Medical schools and residency programs must ensure that psychiatrists better understand the relationship between smartphone use and mental health. Given the likely prevalence of problematic use and its implications for mental health, clinicians must be taught the symptoms, causes, and treatment options related to problematic use. More broadly, understanding the relationship between technology use and mental health will be a key pillar of the twenty-first century academic psychiatry.
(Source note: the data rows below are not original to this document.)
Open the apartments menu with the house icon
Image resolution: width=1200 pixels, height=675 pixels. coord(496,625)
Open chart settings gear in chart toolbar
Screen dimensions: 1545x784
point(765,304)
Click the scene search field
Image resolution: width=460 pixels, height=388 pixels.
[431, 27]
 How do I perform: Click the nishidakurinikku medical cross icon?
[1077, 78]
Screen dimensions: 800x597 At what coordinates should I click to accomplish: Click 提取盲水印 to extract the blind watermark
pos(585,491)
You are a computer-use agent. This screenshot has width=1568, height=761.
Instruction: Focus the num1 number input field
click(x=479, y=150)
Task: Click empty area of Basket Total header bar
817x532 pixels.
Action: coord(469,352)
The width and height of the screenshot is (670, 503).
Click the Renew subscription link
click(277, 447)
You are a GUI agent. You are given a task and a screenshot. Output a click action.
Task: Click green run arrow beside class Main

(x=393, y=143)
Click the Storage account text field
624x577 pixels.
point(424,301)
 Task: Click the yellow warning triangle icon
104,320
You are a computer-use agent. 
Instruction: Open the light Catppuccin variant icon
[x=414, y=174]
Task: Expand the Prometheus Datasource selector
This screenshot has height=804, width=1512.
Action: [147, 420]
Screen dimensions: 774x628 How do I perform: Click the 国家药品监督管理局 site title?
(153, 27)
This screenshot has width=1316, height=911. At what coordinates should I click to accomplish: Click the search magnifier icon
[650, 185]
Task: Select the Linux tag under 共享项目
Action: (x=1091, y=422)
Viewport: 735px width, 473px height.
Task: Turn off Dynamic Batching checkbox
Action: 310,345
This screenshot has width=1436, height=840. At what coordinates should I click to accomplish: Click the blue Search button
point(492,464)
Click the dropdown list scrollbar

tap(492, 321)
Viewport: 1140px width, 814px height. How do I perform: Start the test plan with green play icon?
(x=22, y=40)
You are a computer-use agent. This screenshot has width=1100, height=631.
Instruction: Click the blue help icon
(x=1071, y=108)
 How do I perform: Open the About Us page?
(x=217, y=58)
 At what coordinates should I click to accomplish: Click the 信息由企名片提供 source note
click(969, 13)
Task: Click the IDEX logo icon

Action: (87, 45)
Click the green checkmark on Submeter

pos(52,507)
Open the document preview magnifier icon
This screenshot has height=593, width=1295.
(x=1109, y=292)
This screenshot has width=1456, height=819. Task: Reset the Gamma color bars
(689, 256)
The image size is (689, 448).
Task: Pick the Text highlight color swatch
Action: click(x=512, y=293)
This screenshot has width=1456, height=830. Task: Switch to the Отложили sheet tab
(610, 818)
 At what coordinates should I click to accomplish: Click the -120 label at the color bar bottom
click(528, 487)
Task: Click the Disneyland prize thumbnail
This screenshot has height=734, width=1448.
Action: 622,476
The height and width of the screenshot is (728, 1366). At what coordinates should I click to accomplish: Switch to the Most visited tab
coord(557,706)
Academic medicine can also make better use of smartphones as a tool for improving psychiatry education. Smartphones are an inexpensive and relatively underutilized mechanism for collecting resident feedback and tracking class attendance [12]. Smartphones enable residents to receive more feedback on their performance and make it easier for supervising physicians to provide such feedback. This leads to more conversations with supervisors about performance and more learning [13]. Also, educational smartphone apps allow students to learn remotely and to quickly find evidence-based information. Universities and healthcare organizations can create their own “in-house” apps addressing current shortfalls in clinical education [14].

Improving Clinical Care

Clinicians must do more to screen for problematic use. Scholars currently measure problematic use via a plethora of surveys including the Smartphone Addiction Scale and Mobile Phone Problem Use Scale, but it is not clear if these measures are clinically useful. Clinicians should align on a reliable and valid way of measuring problematic smartphone use.

Clinicians must also advance the treatment of problematic use. Currently, there is no playbook for treating problematic use on its own or in conjunction with other mental health issues like depression or anxiety. CBT and therapies targeted at underlying psychological factors may prove more useful than addiction-based approaches.

Smartphone-based solutions (e.g., restrictions on screen-time, screen-time tracking, specialized apps that target problematic use, “light” phones that support only a small number of simple functions like texting) may also prove useful, especially when designed in conjunction with clinicians. There is potential for “fighting fire with fire”—treating smartphone-based issues with smartphone–based solutions. Meta-analyses have already shown that smartphone-based interventions can improve physical diseases, such as diabetes, and mental health conditions like depression and anxiety [15]. Smartphone-based digital phenotyping—continuous, objective, passive, real-time assessments of mood, behavior, and cognition—also holds promise in improving the diagnosis and treatment of mental illness.

Improving Public Education

Academic medicine can also do more to educate the public about the relationship between smartphone use and mental health. Articles in the popular press commonly refer to smartphone addiction as an “epidemic,” and claim that our “iPhones are making us depressed” [16, 17]. Unfortunately, these articles are often misleading. Academic medicine and clinicians should counter such reports with the latest research. Academic medicine and clinicians should also provide guidance on how to use smartphones in healthy ways (e.g., sleep-hygiene recommendations, changing workplace expectations that require people to respond immediately to online communications).

Ethics

Academic medicine can help answer ethical questions about the role of businesses such as Apple or Google in enabling problematic smartphone use. How should we think about problematic use? Is a voluntary risk framework appropriate? The answers to these questions have important public health and public policy implications.

In conclusion, academic psychiatry must take steps to advance research related to smartphone use, promote awareness of the impact of smartphone use on mental health, address smartphone use in clinical care, and improve understanding of ethical issues related to problematic use.